5. Formative assessment is the most important assessment. This is something that one sees almost none of at the university level. How often do you find out what your students did and didn’t learn only after they’ve bombed the test? It’s demoralizing for you, for them, and it means (if you’re a nice professor who cares) a lot of remediation and office hours that could have been spent on other things being monopolized by criers and grade-grubbers. Formative assessment helps you recalibrate and you don’t even have to grade it—in fact, you’re not supposed to. It goes like this: almost every day, my students spend the last five minutes or so writing and reflecting about what they learned. Sometimes I give them a specific question: What are the roles of religion and science in The Wendigo? Sometimes I give them a vague one: What are you confused by? What do you want to know more about? Sometimes they write questions for me. These brief, written pieces allow me to rethink my lesson plans in almost real time and allow the students to feel that they’ve been heard. When it comes time for a test, I can feel confident that they won’t self-immolate, because I know they know the material. Students are happy when they’re challenged, and they’re even happier when they get an A.

6. Treat your learning data with the same importance as your research data.
Scholars are good at reflecting on what their reading, field work and experimentation has told them. If they dedicated a quarter of the same energy to why the grades fell the way they did at the end of the term, their lives would be better, and maybe the ones who hate teaching would find it more rewarding. Data tells you what you’ve done well, and what you’ve whiffed. If you strengthen the weaknesses, your students will be happier and you’ll get better reviews and people will start to see what you do as valuable. This is crucial in humanities where the ethereal nature of what we teach is easily seen as fat to be trimmed at budget time.
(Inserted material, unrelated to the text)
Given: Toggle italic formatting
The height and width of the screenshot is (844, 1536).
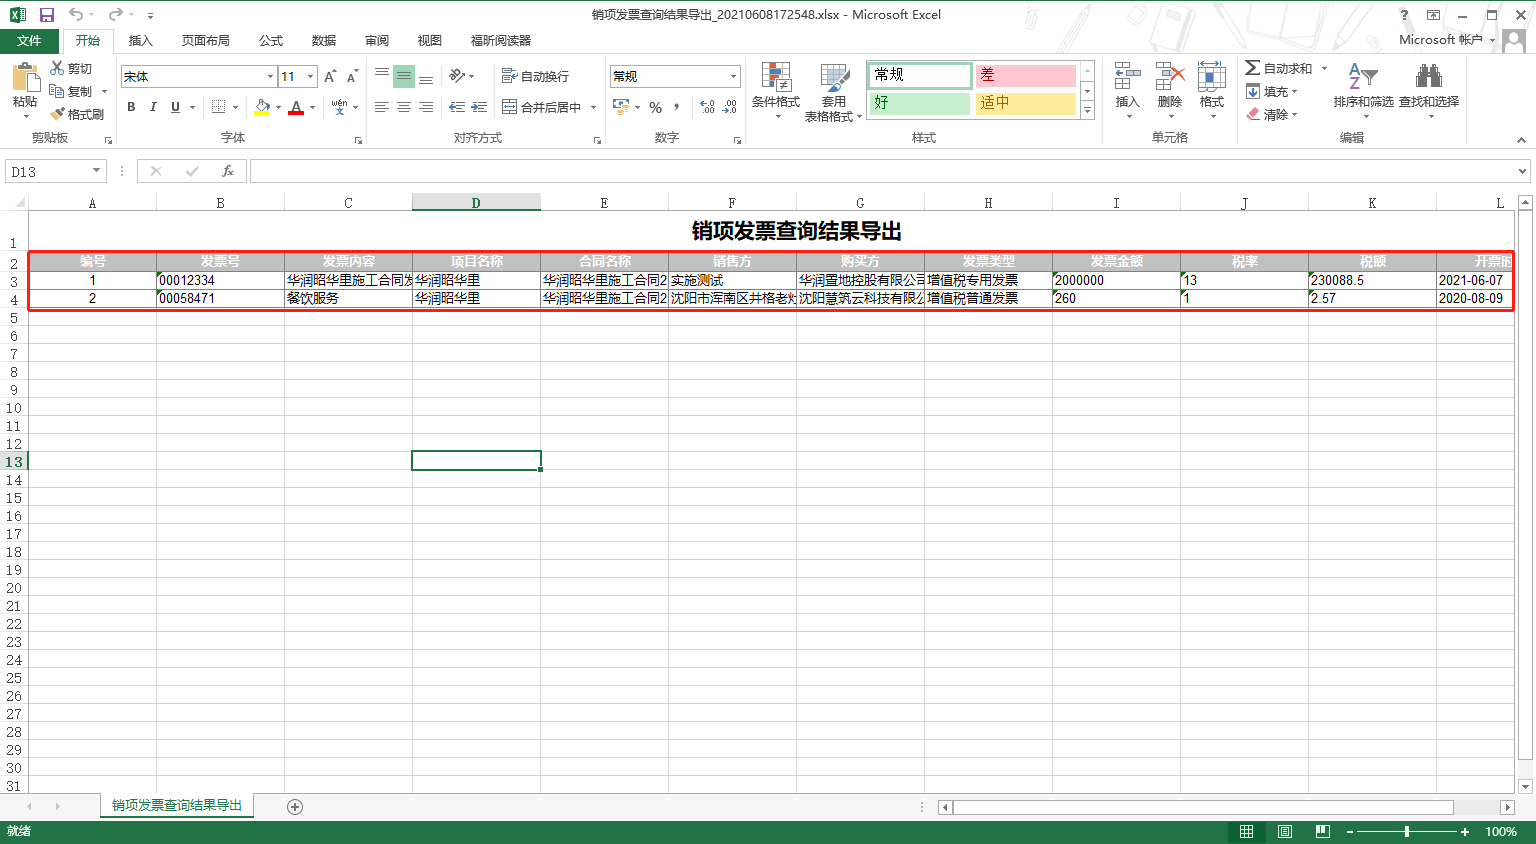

7. They like technology (some of the time).
If you have the resources to incorporate it into lessons, do it. But don’t overdo it. I have thirty iPads in my classroom, but we don’t use them every day. Physical products have meaning, and are often beautiful, but if it can be done with an app or online faster and easier, take advantage of it. They also need to move around. If you can think of an activity that has them up and out of their seats, use it.


8. They need to know that you're prepared and happy to see them. They can tell when you're unprepared and not happy to see them. Being an expert on a topic is not the same as being a person who can engage young people for fifty minutes on that same topic. And… if you think of teaching as a burden, maybe don’t take a job that involves teaching. Yes, academia is primarily focused on the production of knowledge, but I really do wish that hiring committees would make it clear that the transfer of that knowledge face-to-face and the love for that process is wildly important. Candidates who don’t agree need to seek other employment.
  
9. A lesson plan is not constituted solely of a reading selection and a list of questions. Design and content are not the same thing. You know what you want them to know, but how are you going to get them to know it? If your answer is a reading selection, a lecture and a whole group discussion every day of the semester, you’re doing it wrong.  Just do a quick search: activities for teaching _____________.  Somebody will likely have already done all of the work for you. Change it up. Make it fun. Hell, do an art project once in a while. I only wish I’d thought to use Instagram in the college classes I taught. The more your classroom feels like the classrooms they came from, especially when they’re freshman, the happier they’ll be and the more engaged they’ll be. They’ll learn more and you will look good. Yes, some students thrive in the reading/lecture/whole group discussion paradigm. They are called graduate students, and as 30 Rock has taught us, they are the worst. Resist the urge to cater to this learning style in undergraduate courses. 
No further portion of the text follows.